# Hulett Apiaries, Rhine GA



## beebze (Sep 24, 2007)

Has anyone else been having problems getting queens from this guy. I've called, left messages, emailed, and sent pms thru bee source.

I prepaid for 200 queens way back in February and as of the 23rd of May have not received one queen. I was supposed to get the queens in beginning of April. 

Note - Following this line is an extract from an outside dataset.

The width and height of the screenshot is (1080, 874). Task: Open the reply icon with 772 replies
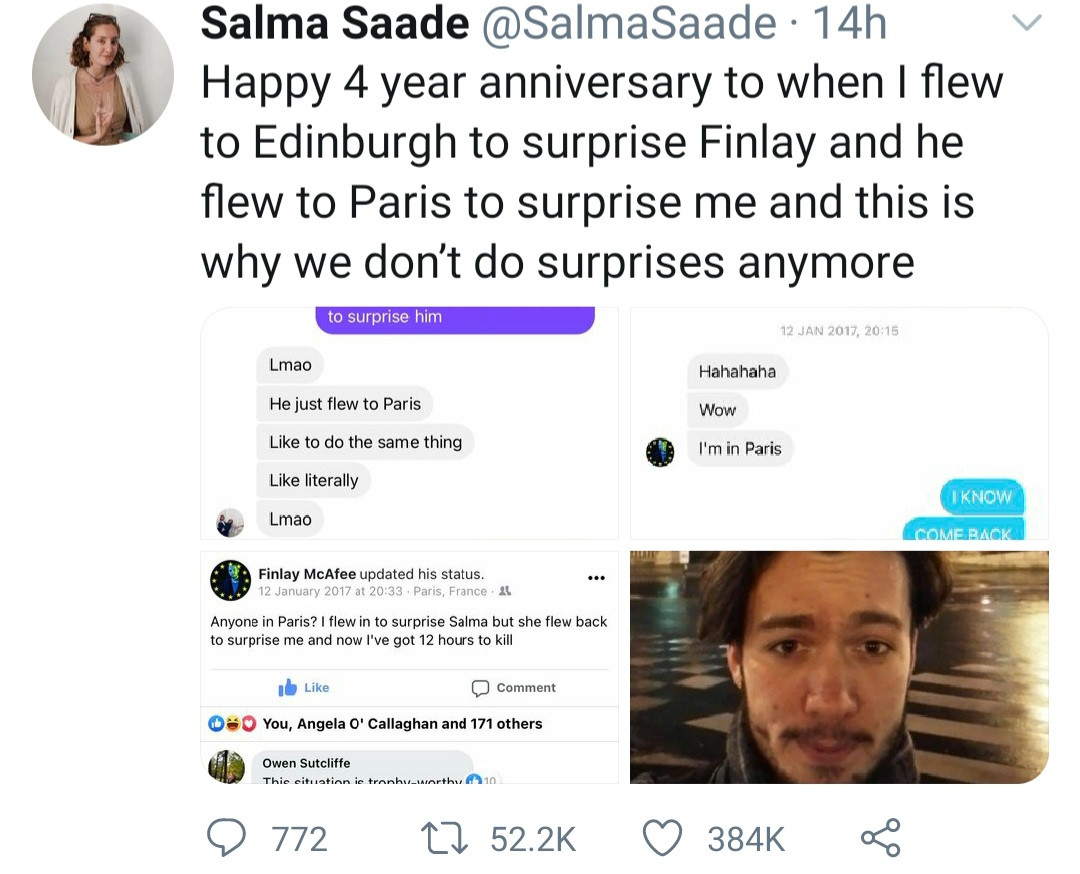pos(226,838)
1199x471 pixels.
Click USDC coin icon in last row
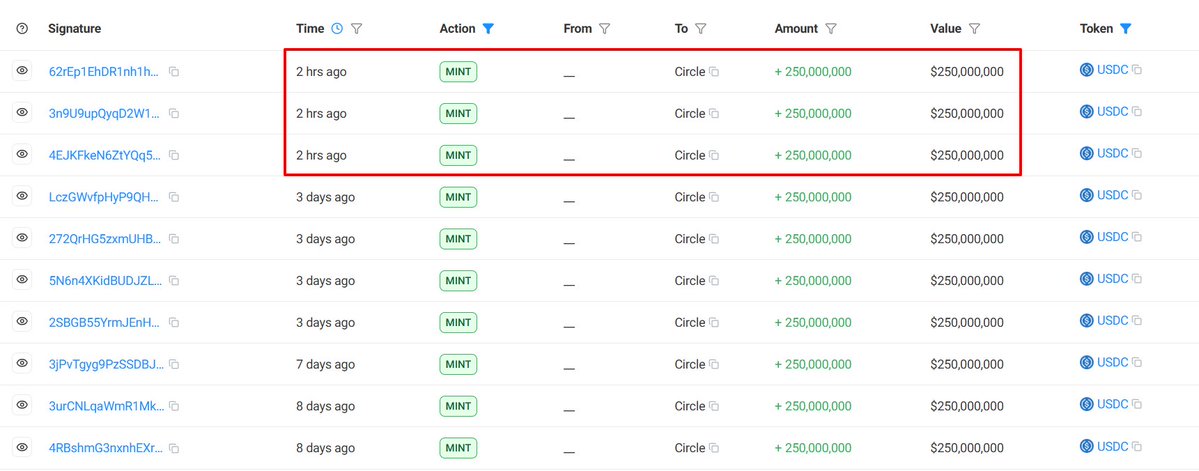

All I have asked is to be updated. I am understanding of weather and other things but would like to been kept informed. I know he's a member of bee source so maybe he'll read this and I will get a response. 

Michael Hutett
Hulett Apiaries
5634 Fair Haven Rd
Rhine, GA 31077


----------



## beebze (Sep 24, 2007)

Just wanted to let you all know Michael left a message on my phone that said he was going to graft 200 plus and hope to have some by the middle to end of June. Late for me but will use them none the less. I don't know if it was this post or the last message I left on his phone that did the trick. Anyway seems he's going to make right on the order. 

Andy


----------



## beebze (Sep 24, 2007)

Well out of 200 paid for queens I have received 10. WOW I thought last week I would get more but haven't got anymore. I'm very discouraged Would of like to get a least a hundred. 
Let you all know if something changes.


----------



## beebze (Sep 24, 2007)

Well, I probably won't be getting any more queens this year from Hulett Apiaries. Sad to say, but I feel screwed. I'm hoping he redeems himself next spring with finishing his order with me. Well it comes out so far that I paid 150 dollars a queen instead of 15 dollars. I ask for my money back but somehow I don't see that happening. Anyway BUYERS BEWARE. Will keep you all posted if there's any change. I will be keeping tabs to let others know to be careful when ordering from this guy.


Andy
.
.


----------



## beebze (Sep 24, 2007)

BUYERS BEWARE

Well if any one knows this guy I don't know how he can live with himself. Thou Shall Not Steal. He's broke that commandment. And he has not made this wrong into a right. No phone calls, no nothing. If anyone knows this guy don't deal with him, What a crook. Yes I'm not very happy. 

BUYERS BEWARE 

If he screwed me he screw someone else just a matter of time. Just wanted to remind people of this guy. I will probably do this from time to time. 

BUYERS BEWARE



Hulett Apiaries
5634 Fair Haven Rd
Rhine, GA 31077I


----------